Cynthia Oliver, a professor of dance and special advisor to the chancellor for arts integration at the University of Illinois, has been named to a Gutgsell Endowed Chair at the university. Her work seeks to forge a new understanding of the relationship between dance, identity, gender, and Afro Caribbean Americanness. She joined the dance faculty at the university 2000. Dr. Oliver is the author of Queen of the Virgins: Pageantry and Black Womanhood in the Caribbean (University Press of Mississippi, 2009).
Dr. Oliver holds a bachelor of fine arts degree in dance from Adelphi University in Garden City, New York. She holds a master’s degree and a Ph.D. in performance studies from New York University.
Najja Baptist was named director of African and African-American Studies Program in the history department at the University of Arkansas. He is an assistant professor in the department of political science and the founding director of the University Advanced Research Team and the Summer Research Opportunity Program at the university. He is the author of In the Spirit, In the Dark: Black Music and Activism, which will be published by New York University Press.

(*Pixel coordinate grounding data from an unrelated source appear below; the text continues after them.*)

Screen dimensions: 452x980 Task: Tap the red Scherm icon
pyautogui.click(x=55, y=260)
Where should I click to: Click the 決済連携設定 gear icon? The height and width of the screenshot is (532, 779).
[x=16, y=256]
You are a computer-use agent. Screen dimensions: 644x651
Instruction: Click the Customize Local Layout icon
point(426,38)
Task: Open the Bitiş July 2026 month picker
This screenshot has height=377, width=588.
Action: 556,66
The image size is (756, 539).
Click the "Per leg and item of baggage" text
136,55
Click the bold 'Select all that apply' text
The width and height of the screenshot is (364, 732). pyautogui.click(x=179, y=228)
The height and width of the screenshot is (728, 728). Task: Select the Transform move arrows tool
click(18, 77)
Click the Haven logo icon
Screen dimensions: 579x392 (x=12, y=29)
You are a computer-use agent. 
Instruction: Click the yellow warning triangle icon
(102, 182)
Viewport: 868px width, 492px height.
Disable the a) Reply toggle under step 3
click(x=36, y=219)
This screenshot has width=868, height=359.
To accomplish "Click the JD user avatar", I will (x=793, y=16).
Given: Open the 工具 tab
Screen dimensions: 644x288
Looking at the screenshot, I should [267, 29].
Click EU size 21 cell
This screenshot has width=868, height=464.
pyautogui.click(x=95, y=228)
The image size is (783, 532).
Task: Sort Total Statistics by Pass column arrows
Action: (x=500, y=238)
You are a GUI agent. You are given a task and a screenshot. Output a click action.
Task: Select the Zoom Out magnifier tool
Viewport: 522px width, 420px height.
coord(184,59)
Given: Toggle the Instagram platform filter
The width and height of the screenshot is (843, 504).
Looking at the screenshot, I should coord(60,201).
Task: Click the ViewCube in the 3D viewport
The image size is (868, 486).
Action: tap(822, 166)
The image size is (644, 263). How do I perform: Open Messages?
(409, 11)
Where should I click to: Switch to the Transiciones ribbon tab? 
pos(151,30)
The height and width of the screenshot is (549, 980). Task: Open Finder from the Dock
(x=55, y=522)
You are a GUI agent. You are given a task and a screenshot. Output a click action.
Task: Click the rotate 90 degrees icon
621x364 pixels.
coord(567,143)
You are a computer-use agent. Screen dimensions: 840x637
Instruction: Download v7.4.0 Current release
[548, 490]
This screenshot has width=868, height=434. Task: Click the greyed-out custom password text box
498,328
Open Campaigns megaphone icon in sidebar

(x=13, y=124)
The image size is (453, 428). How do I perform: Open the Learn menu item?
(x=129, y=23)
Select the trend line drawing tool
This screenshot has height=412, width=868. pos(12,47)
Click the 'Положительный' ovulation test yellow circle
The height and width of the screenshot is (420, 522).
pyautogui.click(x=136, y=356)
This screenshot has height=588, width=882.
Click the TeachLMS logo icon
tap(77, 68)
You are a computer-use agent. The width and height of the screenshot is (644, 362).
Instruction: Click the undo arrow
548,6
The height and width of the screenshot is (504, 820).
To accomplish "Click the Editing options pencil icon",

Dr. Baptist is a graduate of North Carolina Central University, where he majored in political science. He holds a master’s degree in political science from Jackson State University in Mississippi and a Ph.D. in Black politics from Howard University in Washington, D.C.
Associate professor BJ Arnett was appointed chair of the department of art and fashion at Clark Atlanta University. She has been on the university’s faculty since 2014 and has served as interim chair since 2019. She founded Trends and Tours, a New York fashion excursion for Clark Atlanta art and fashion students, and created the first HBCU Art and Fashion Week at the university in 2016.
Arnett holds a bachelor’s degree in fashion merchandising and marketing from American Intercontinental University. She earned an MBA in fashion merchandising from Kaplan University.